『大島TPP政府代表 経験豊富な調整型 WTO軽視との見方も』|日本農業新聞5月19日

 TPP交渉参加国と事前協議を行う政府代表に大島正太郎氏(68)を起用した。大島氏は2002年から世界貿易機関(WTO)一般理事会議長を務めるなど国際交渉の経験が豊富。各業界や加盟国の利害をバランスよく調整するため国内外から信頼を集めた。
 
 04年に実現したドーハ・ラウンド(多角的貿易交渉)の枠組み合意では、農業の重要品目を関税大幅引き下げの別扱いにした他、上限関税の設定を先送りするなど影響を受ける産業に配慮。
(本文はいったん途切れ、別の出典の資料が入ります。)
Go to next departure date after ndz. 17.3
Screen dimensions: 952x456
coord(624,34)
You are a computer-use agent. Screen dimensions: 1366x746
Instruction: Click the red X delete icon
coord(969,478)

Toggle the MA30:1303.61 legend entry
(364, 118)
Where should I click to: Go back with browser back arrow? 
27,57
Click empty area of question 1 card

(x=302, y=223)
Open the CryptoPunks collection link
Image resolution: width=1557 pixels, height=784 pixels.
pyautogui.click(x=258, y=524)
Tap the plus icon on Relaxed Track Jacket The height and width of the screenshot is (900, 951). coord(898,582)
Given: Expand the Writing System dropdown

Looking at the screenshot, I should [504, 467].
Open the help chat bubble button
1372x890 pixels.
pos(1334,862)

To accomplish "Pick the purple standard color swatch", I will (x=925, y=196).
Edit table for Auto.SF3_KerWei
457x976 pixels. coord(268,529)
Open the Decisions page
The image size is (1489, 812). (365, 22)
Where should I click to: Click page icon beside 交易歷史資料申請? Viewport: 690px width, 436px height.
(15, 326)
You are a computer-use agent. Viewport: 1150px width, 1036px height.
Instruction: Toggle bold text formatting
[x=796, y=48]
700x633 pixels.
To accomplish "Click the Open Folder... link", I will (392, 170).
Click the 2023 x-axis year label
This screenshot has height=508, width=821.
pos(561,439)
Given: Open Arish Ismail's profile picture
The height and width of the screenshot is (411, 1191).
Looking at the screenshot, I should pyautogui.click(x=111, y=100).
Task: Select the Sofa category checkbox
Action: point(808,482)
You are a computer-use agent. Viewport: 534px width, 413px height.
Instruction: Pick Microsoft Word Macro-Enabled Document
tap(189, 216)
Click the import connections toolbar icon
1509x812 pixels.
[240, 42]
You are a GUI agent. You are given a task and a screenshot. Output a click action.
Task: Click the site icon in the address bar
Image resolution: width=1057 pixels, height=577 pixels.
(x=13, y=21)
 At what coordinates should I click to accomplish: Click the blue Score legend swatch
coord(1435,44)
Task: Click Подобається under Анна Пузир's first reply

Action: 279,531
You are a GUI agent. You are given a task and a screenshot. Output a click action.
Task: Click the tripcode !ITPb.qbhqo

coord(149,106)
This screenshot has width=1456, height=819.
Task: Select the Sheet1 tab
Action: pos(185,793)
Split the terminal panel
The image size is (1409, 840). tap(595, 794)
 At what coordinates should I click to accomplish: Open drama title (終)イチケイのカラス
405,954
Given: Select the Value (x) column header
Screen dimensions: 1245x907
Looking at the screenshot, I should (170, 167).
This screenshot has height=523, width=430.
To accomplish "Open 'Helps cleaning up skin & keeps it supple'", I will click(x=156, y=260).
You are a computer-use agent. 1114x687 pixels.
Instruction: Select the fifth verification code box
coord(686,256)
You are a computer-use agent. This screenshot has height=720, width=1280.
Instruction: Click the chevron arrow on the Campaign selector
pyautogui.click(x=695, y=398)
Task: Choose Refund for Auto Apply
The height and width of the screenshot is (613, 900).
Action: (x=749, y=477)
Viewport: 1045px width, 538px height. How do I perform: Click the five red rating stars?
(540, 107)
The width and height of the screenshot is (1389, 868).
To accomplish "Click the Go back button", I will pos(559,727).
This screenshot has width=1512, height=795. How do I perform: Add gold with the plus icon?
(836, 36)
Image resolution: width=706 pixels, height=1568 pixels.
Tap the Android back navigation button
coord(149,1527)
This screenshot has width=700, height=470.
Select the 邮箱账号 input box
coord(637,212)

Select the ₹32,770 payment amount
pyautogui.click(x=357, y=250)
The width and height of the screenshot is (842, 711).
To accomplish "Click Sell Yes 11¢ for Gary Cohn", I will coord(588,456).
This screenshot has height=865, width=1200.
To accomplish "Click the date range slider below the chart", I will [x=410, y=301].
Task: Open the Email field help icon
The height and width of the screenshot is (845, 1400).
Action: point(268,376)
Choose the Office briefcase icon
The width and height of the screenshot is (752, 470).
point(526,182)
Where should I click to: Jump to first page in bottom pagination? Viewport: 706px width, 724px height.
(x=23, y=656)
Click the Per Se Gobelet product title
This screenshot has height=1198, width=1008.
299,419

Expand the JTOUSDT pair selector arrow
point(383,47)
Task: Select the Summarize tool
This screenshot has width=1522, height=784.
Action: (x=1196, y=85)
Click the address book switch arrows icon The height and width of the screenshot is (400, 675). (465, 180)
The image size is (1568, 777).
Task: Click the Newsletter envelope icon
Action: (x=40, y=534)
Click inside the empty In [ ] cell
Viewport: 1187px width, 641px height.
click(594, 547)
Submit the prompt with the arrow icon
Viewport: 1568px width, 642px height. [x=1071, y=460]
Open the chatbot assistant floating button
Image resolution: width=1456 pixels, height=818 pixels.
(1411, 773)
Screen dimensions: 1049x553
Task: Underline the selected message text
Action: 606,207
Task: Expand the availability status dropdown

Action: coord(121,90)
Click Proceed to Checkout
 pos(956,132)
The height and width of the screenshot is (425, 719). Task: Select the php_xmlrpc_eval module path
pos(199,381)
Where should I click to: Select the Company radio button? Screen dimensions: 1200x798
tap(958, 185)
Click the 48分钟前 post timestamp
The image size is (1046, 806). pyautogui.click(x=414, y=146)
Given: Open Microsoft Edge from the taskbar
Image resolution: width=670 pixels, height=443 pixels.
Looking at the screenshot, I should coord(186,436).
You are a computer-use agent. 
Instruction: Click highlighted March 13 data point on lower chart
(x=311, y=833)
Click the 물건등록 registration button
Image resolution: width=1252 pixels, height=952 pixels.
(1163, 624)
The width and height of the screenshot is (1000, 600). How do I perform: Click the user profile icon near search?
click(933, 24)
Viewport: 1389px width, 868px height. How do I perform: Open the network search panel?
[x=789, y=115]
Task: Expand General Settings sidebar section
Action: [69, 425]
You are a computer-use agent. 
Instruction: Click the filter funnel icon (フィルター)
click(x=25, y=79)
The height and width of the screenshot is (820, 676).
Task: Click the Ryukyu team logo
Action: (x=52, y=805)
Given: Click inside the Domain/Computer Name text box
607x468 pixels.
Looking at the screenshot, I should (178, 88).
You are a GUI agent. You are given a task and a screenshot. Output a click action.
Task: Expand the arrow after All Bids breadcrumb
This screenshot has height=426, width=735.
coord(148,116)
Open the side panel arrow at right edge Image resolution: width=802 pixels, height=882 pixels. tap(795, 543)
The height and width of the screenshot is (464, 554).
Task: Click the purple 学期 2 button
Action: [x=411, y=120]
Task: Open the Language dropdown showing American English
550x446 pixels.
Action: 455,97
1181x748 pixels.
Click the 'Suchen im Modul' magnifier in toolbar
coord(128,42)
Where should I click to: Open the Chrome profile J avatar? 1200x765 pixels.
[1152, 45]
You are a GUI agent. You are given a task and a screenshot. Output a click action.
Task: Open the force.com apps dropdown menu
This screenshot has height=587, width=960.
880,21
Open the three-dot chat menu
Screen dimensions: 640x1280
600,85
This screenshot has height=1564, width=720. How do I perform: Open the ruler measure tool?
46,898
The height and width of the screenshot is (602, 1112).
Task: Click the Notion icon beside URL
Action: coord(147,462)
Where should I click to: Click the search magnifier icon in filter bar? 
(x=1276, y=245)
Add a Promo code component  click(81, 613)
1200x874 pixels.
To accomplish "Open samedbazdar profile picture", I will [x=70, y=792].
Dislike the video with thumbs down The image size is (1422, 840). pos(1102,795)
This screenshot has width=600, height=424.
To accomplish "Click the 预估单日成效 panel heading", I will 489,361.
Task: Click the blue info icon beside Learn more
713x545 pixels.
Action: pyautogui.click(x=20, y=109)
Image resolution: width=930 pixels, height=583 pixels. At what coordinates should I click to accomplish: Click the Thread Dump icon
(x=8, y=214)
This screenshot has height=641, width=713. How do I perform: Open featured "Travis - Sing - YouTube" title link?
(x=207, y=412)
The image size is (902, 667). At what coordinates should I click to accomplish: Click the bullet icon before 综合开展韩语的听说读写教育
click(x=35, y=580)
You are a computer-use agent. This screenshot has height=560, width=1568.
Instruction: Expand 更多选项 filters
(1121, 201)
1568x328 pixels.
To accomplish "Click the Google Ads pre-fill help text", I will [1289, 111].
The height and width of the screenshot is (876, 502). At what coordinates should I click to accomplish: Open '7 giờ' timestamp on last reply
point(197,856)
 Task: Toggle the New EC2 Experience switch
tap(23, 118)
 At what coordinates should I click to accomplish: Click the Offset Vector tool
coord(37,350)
このため、「関係省庁の納得感があり、農林議員からも一定に評価された」(政府関係者)。
 
 政府は昨年12月、TPP事前協議の政府代表を置くことを決定。次官経験者らの就任を模索したが、米国から自動車の非関税障壁など難題を突きつけられていることから「引き受けてがなく、人選が難航していた」(同)。大島氏は当初から候補に挙がっていたが、WTO加盟国間の紛争を処理する上級委員だったため、政府代表への就任は困難と見られていた。
 
 WTO上級委員は1期4年で、通常は2期8年職務に就く。大島氏が1期で退職し、TPP協議政府代表になる背景には政府の強い要請があったとの見方が有力だ。大島氏が退職した上級委員のポストはWTO発足以来、基本的に日本人が占めてきた。大島氏の後任に日本から2人が立候補したが、韓国にポストを奪われた。今回の人事は「TPPを重視し、WTOを軽視するもの」という批判も出そうだ。